Die Stimme des Einzelnen kann in der Demokratie nur dadurch Gewicht erlangen, dass sie sich mit dem Votum anderer Gruppen verbindet, die ähnliche politische Positionen vertreten. Eine solche Gruppe ist eine Partei, von der bekannt ist, für welche Werte sie steht. Wenn Parteien sich in ihrem Profil nur noch wenig unterscheiden, so dass der Wähler den Eindruck hat, dass es ganz gleichgültig ist, für wen er sich entscheidet, dass „dies ja doch nichts am Gang der Politik ändern“ würde, dann reagiert er häufig mit Resignation und Wahlboykott. Es lohnt sich jedoch, genauer hinzuschauen, was denn eigentlich der Grund für die Annäherung der politischen Positionen von Parteien ist. Wen dies das Resultat einer öffentlich geführten demokratischen Auseinandersetzung ist oder das Resultat der Suche nach einem Kompromiss im Interesse der Lösung eines dringenden Problems, dann ist dies doch eher eine zu begrüßende Erscheinung als ein Grund, an der Demokratie zu zweifeln. Wir beobachten diese Erscheinung der Annäherung zwischen den Standpunkten von Parteien häufig, wenn das Wahlresultat Parteien zwingt, Koalitionen einzugehen, um eine handlungsfähige Regierung zu bilden. Im Moment ist dies gerade sowohl auf Bundesebene als auch in unserem Land M/V der Fall. In solchen Situationen kommt es häufig zu der von Ihnen beschriebenen Parteienverdrossenheit. In einer Demokratie muss man jedoch lernen, damit umzugehen.
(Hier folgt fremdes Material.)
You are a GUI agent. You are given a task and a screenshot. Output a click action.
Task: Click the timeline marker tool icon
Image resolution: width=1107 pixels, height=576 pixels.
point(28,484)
Die Alternative, die Kritiker der Demokratie zu bieten haben, ist nämlich eine rechte oder linke Diktatur, wo es keine lebendige Auseinandersetzung zwischen den verschiedenen politischen Positionen mehr gibt, sondern nur noch die Meinung eines „Führers“ oder einer „führenden Partei“ gibt. Wir hatten das alles schon - mit fatalen Folgen für unser Volk und für unsere Nachbarn. Um eine Wiederkehr solcher Verhältnisse zu verhindern, sollte dem Wähler eindringlich der Zusammenhang von Wahlverzicht und Gefährdung der Demokratie deutlich vor Augen geführt werden. Hier haben die Parteien selbst eine besondere Verantwortung. Sie müssen besonders im Wahlkampf ihr Profil deutlich herausarbeiten, um dem Wähler deutlich zu machen, wofür sie stehen und wodurch sich ihr Standpunkt gegebenenfalls auch von dem ihres Koalitionspartners unterscheidet. Hier spielt die Erhöhung der allgemeinen politischen Bildung durch Schule Elternhaus und vor allem auch durch die Medien eine große Rolle. Hier tragen wir alle denen der Schutz der Demokratie am Herzen liegt, Verantwortung. Demokratie ist bekanntlich – um mit Churchill zu sprechen, eine Regierungsform mit vielen Fehlern und Schwächen, aber dennoch die beste, die die Menschheit in ihrer Geschichte hervorgebracht hat. Ich persönlich versuche in meinen ehrenamtlichen Funktionen und Mitgliedschaften von Vereinen und Verbänden, in diesen stets mit den Menschen im Gespräch zu bleiben. Über mein Bürgerbüro vor Ort in meinem Wahlkreis habe ich viele Kontakte und Diskussionen mit Bürgern.
Ich gebe gerne zu, dass dieses manchmal nicht gerade einfach ist. Auch jetzt (ich bin eine Woche im Straßenwahlkampf)zeigt sich das besonders deutlich.